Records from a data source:
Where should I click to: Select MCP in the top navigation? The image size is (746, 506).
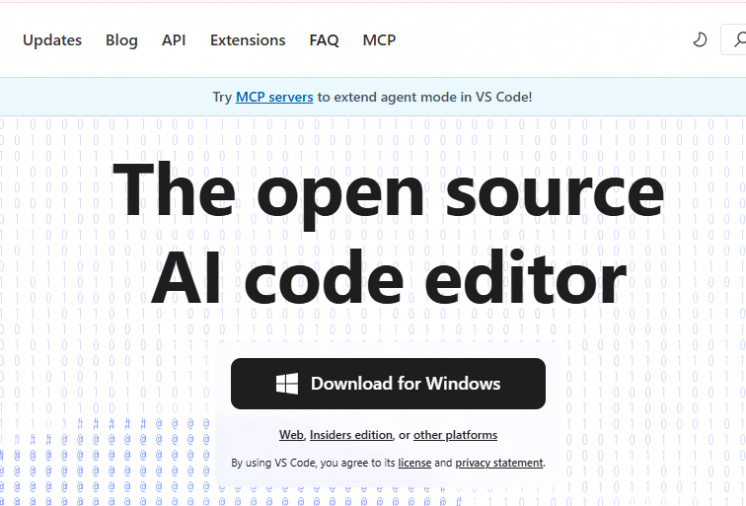(379, 40)
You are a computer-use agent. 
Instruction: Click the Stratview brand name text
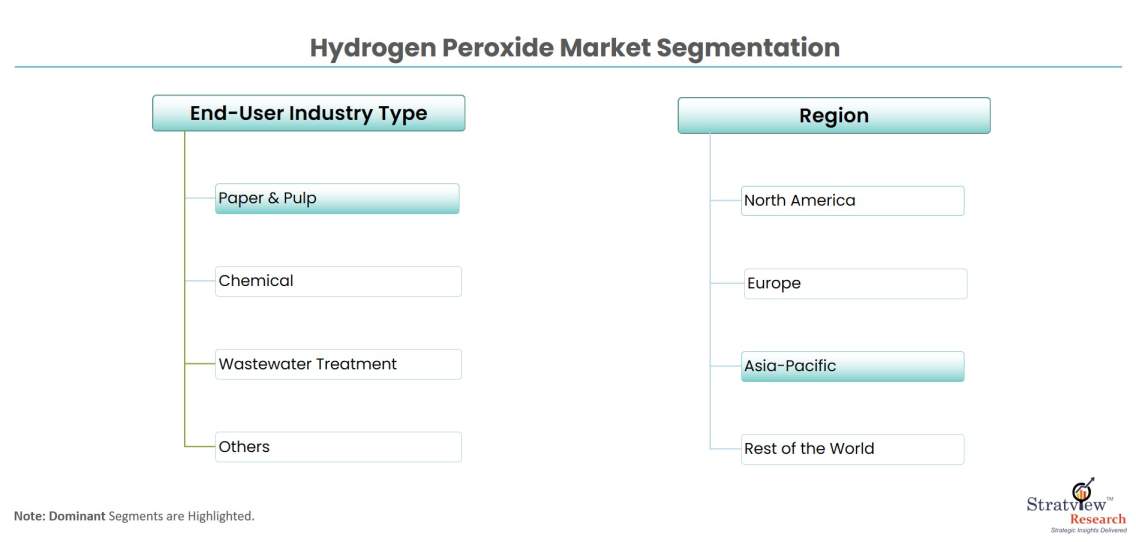pos(1060,505)
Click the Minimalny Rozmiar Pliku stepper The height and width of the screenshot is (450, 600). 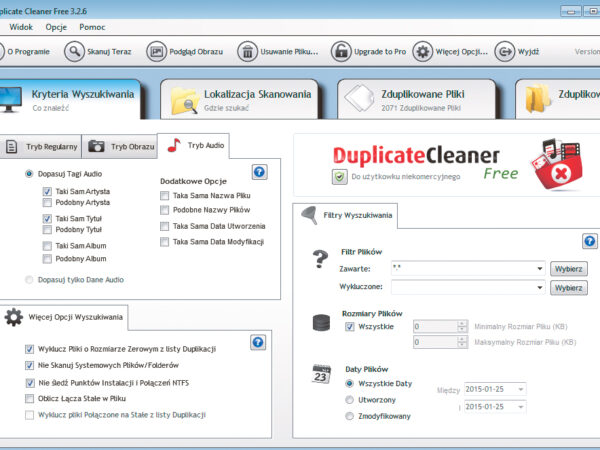click(461, 325)
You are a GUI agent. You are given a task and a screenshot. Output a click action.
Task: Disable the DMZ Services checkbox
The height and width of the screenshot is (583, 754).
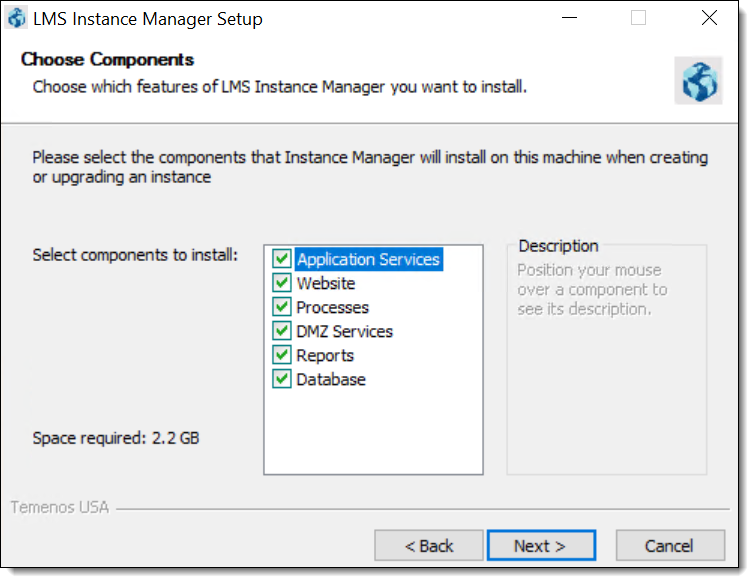(282, 331)
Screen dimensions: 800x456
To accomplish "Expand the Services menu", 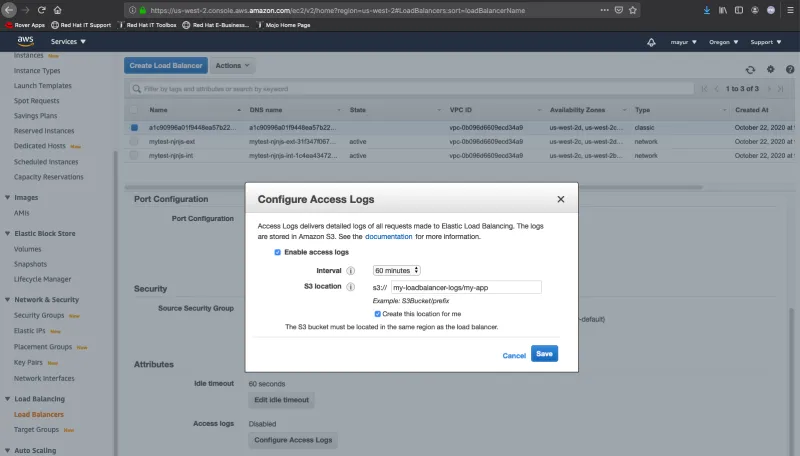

What the task requires: Retype exactly, and only, the lines from the one containing "Task: Disable the DMZ Services checkbox" through the end of the records above. Pictures stay out of the copy.

Answer to the problem:
Task: Disable the DMZ Services checkbox
The height and width of the screenshot is (583, 754).
(282, 331)
Screen dimensions: 800x456
To accomplish "Expand the Services menu", 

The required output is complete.